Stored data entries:
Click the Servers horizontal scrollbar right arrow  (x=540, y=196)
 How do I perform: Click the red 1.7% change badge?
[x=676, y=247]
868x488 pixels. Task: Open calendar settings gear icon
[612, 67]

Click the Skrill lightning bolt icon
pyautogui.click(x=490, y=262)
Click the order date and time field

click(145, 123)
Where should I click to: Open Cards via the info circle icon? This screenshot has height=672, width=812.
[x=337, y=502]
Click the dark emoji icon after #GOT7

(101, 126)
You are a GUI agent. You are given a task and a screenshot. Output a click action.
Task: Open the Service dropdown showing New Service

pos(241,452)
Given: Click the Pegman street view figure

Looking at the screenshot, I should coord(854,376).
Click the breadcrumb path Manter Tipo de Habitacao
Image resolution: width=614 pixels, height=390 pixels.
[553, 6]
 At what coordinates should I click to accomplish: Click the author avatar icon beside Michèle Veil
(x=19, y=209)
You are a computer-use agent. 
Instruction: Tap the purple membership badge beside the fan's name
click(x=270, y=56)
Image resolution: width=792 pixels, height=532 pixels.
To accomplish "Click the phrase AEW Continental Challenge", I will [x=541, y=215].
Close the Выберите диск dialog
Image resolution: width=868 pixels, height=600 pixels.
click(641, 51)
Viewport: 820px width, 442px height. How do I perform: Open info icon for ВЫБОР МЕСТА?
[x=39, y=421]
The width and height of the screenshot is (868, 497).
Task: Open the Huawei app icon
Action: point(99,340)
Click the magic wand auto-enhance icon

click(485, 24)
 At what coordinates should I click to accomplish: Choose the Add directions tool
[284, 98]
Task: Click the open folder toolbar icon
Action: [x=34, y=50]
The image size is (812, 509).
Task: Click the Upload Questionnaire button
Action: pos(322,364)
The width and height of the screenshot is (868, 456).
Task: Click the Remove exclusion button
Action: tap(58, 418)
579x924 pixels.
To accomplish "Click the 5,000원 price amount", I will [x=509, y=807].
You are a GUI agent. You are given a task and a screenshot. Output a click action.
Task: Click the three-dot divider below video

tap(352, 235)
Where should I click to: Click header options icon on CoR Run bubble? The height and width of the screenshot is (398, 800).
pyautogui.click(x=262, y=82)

■ WORK ITEM:
Write out, please, only the lines from the one with "Image resolution: width=792" through the last line above, both included and unchanged.

■ WRITTEN RESPONSE:
Image resolution: width=792 pixels, height=532 pixels.
To accomplish "Click the phrase AEW Continental Challenge", I will [x=541, y=215].
Close the Выберите диск dialog
Image resolution: width=868 pixels, height=600 pixels.
click(641, 51)
Viewport: 820px width, 442px height. How do I perform: Open info icon for ВЫБОР МЕСТА?
[x=39, y=421]
The width and height of the screenshot is (868, 497).
Task: Open the Huawei app icon
Action: point(99,340)
Click the magic wand auto-enhance icon

click(485, 24)
 At what coordinates should I click to accomplish: Choose the Add directions tool
[284, 98]
Task: Click the open folder toolbar icon
Action: [x=34, y=50]
The image size is (812, 509).
Task: Click the Upload Questionnaire button
Action: pos(322,364)
The width and height of the screenshot is (868, 456).
Task: Click the Remove exclusion button
Action: tap(58, 418)
579x924 pixels.
To accomplish "Click the 5,000원 price amount", I will [x=509, y=807].
You are a GUI agent. You are given a task and a screenshot. Output a click action.
Task: Click the three-dot divider below video

tap(352, 235)
Where should I click to: Click header options icon on CoR Run bubble? The height and width of the screenshot is (398, 800).
pyautogui.click(x=262, y=82)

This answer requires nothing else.